坐失最後的機會(1)
6月20日晚10點,在德軍南方集團軍群第3裝甲軍摩托化步兵旅坦克2營的前進營地,參謀正在通過車際短程無線電對講機宣讀希特勒的公告:
現在,這條亘古以來最大的前沿陣地開始向前推進,不是為了給永遠結束這場偉大戰爭提供手段,或者為了保衛那些目前參戰的國家,而是為了拯救我們整個歐洲的文明。
德國的士兵們!這樣一來,你們就進入了一場嚴峻而有特殊要求的戰鬥——因為目前歐洲的命運、德意志帝國的未來、我們民族的存亡都落在你們的肩上。願上帝在這場鬥爭中保佑我們大家!

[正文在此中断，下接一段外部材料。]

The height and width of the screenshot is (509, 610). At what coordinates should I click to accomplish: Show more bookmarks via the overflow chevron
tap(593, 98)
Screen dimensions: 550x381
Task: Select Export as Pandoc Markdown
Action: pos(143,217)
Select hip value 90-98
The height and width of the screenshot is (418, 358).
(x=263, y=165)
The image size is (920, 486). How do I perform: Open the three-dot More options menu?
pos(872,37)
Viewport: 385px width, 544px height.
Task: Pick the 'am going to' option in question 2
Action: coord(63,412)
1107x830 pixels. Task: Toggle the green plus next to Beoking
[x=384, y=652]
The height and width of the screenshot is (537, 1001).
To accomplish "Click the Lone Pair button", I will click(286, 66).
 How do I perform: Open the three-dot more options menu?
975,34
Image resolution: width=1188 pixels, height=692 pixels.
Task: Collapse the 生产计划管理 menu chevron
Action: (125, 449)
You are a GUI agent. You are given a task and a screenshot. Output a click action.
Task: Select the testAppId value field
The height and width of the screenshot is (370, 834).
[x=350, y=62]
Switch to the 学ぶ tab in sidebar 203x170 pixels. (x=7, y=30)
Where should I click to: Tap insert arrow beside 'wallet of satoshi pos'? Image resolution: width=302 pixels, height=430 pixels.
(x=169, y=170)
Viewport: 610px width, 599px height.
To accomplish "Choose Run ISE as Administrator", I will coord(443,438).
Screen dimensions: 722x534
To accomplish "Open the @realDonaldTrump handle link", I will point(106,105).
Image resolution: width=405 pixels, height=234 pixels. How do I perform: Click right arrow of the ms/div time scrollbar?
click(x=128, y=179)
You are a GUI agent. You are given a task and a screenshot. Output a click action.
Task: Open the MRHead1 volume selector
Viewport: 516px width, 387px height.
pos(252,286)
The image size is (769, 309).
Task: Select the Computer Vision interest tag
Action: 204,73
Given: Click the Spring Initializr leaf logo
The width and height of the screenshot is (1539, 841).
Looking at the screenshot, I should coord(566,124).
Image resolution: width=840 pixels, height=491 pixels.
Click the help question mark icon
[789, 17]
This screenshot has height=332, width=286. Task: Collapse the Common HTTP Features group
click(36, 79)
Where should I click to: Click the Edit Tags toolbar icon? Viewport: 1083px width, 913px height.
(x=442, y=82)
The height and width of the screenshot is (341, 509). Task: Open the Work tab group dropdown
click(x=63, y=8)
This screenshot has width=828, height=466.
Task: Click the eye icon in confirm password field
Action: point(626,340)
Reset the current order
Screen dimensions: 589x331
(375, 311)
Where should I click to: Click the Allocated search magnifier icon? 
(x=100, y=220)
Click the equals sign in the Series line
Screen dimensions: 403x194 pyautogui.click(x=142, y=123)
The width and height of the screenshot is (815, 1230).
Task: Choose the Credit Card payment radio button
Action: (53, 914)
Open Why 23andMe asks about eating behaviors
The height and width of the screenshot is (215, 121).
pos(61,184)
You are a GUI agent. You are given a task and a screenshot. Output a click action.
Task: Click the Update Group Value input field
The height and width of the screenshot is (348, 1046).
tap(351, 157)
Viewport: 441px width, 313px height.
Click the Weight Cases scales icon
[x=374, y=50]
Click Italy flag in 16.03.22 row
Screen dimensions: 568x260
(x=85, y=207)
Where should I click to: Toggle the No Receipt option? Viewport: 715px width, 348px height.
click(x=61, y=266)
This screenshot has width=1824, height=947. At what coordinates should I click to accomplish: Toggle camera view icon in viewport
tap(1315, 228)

列兵哈特幾乎一句也沒聽進去,這算是什麼呢?他想,寫的這麼長,不累嗎?反正就是讓我們再去進攻蘇聯唄。哈特覺得這個講話的口吻簡直就像他們的營長,一點什麼小事都要講講原則問題,都要說得重要的不得了。哈特是坦克車的副炮手,說白了就是裝填炮彈的,還要負責擦洗車輛,更換零件,都是苦活。對於他這種既沒參加過波蘭戰役,也沒去過法國的新兵蛋子來說,能加入這支戰功卓著的部隊倒是件光榮的事情,反正總會當些日子苦力的,哈特明白新兵的待遇。他一想到坐在坦克車裡,看著這幾十噸的鐵傢伙捲起路上的沙塵,讓那些步兵們跟在後面吃土,就覺得這還是滿威風的。哈特想去方便一下,自從進入前進營地以後,實際上就沒有什麼營地了,坦克兵睡在車后履帶壓出的軟土上,步兵就只能找個平地躺著。部隊實行嚴格的燈火管制,要上廁所只能抹黑溜到路邊的樹叢里。哈特提起褲子,卻突然聽到樹葉沙沙響,像是一個人從他身邊不遠的地方鑽了過去。哈特立刻想到,是不是蘇軍的偵察兵?他等那個聲音遠了,再悄悄地跟上去,小心翼翼地不讓樹木發出聲響。一會,他看到了那個黑影鑽出了樹叢,橫穿過大路向陣地的後方走去,哈特立刻跟了上去。那個人像是非常熟悉部隊的情況,巧妙地繞過了戰車停駐的地方。陣地正面的巡邏很嚴密,但是背後一面只安排了幾個潛伏哨。這個人彷彿知道暗哨的位置,精確地從兩個潛伏哨之間的盲區鑽了出去。哈特連忙跟著走了出去。等距離營地遠了,那個人開始加快步伐,哈特想想,自己立功的機會到了,立刻切了一個半徑,截在那人前面,從側面撲出來,一下把他按倒在地。可等他借著月光看清了對方的臉,哈特不禁大吃一驚:「司務長!」這個人正是他們營的司務長施羅特。那個人也吃了一驚,連忙捂住哈特的嘴:
「輕一點!」「你這是上哪去?你向營長報告了嗎?」哈特問道。施羅特的臉上顯出了驚惶的神色:「哈特,我誰也沒跟他說,我是想回家去!」
「回家?」「是的,你也聽到了,元首的宣言,我們來到這裡原來是為了進攻蘇聯。又是一場血戰呀。我看的太多了,受不了了。在波蘭,在法國,我多少次差點丟掉性命。本以為到這裡來能躲過英國的空襲,修整上一段時間,沒想到元首是叫我們來打蘇聯。我不願再給誰賣命了。哈特,我有種感覺,前幾次都是那麼幸運,這次可能就沒那種運氣了。哈特,我要回家去,我的老婆孩子不能沒有我。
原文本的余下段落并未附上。